Sonuç olarak siyaset, çoğulcu demokrasinin olmazsa olmazı arasında yer alır. Avrupa ve Amerika’da, oturmuş sistemlerde, üreten ve ürettiğini ihraç eden ülkelerde siyaset güç kullanma alanı, cazibe alanı olmaktan çıkıp hizmet alanı olmaya doğru evrilmektedir. Siyaset, ülkesine hizmet etmeye çalışanların, ülkesi için seçeneği olanların elini taşın altına koyduğu bir uğraş alanıdır. Bu ülkelerde siyasete atılanlar sahibi oldukları ticari örgütlerden uzaklaşırlar ve kamusal kaynakları, çıkar aracı haline getirmezler. Siyasi partiler “İş ve İşçi Bulma Kurumu” gibi bir işleve sahip değildir. Kamuda işe girmenin ölçütleri ve koşulları bellidir ve her şey nesnellik ilkesine göre yapılır. Kamusal alanda atanma ve yükselme liyakat esasına göre yapıldığı zaman, siyasi partilere rağbet olmaz. Kamusal kaynaklar sadece kamu yararına kullanılır. Batmak üzere olan firmasını kurtarmak isteyen patron, siyasete girerek kamu bankalarını can simidi olarak kullanmaya kalkışmaz. Siyaset haksız kazanç alanı olarak kullanılmadığı için, hesap verebilirlik ve bağımsız mahkemeler toplumsal yaşamda etkili rol oynar. Çürük raporu verilerek askerlikten muaf olanların olmadığı bir toplum yaratmanın yolu, etik ilkeleri hakim kılmak ve devletin kaynaklarını azaltmaktır. Devlet sağlık, eğitim ve güvenliğin dışındaki alanları özel sektöre devrederek, asıl etki alanına odaklaşmalıdır.
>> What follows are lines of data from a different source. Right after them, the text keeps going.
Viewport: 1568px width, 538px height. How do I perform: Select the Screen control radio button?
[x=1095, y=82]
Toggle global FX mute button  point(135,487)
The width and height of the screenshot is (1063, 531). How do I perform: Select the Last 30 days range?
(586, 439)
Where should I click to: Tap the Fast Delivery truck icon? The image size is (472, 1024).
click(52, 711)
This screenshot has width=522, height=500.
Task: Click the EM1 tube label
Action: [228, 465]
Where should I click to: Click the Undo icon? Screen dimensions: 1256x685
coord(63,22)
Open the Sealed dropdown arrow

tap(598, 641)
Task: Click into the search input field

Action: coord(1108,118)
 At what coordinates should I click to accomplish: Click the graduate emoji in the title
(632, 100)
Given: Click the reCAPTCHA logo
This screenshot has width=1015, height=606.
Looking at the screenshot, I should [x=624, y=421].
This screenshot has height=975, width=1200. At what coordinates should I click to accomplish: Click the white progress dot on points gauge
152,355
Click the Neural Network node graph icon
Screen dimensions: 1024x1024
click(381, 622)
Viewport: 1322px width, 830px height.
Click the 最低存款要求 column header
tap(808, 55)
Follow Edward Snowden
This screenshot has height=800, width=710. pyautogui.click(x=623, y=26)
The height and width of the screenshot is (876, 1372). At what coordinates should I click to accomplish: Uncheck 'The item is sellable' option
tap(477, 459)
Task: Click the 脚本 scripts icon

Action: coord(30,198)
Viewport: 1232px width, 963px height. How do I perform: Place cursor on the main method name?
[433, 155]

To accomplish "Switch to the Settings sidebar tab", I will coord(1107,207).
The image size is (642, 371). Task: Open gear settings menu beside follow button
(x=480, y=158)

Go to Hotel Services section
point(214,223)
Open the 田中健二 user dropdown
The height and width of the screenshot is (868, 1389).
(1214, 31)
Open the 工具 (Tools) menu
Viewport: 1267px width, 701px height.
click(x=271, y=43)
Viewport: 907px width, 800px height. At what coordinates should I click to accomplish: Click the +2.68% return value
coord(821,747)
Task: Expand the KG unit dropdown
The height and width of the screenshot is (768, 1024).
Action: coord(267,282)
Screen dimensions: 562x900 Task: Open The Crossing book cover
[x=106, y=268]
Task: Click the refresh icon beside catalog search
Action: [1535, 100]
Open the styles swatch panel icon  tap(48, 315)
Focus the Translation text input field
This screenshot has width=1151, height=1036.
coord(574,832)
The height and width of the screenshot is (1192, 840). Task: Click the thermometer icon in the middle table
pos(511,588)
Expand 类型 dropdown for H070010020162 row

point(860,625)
Sermaye düşmanlığı yaparak, sermaye sınıfı ile çatışmak yerine, sermaye sınıfının ürettiği değerleri bireylere eşit ve adaletli bir biçimde dağıtarak “sosyal devlet” ilkesini gerçekleştirmek gerekir. Devlet sanayileşmede liderlik ve rehberlik yaparak, alt yapı sorunlarını çözerek özel sektöre yaşam alanı sunmalıdır. Sermaye sınıfının güçlü olmadığı toplumlarda (Çin’de olduğu gibi) yabancı sermaye ülkeye davet edilmeli, yabancı sermayenin ulusal kaynakları sömürmesine müsaade etmeden, katma değer yaratması desteklenmelidir. Siyaset bir statü alanı değil, sorumluluk ve hizmet alanı olarak kabul edilmeli ve çoğulcu demokrasi, hukukun üstünlüğü, güçler ayrılığı ilkeleri mutlaka yaşatılmalıdır.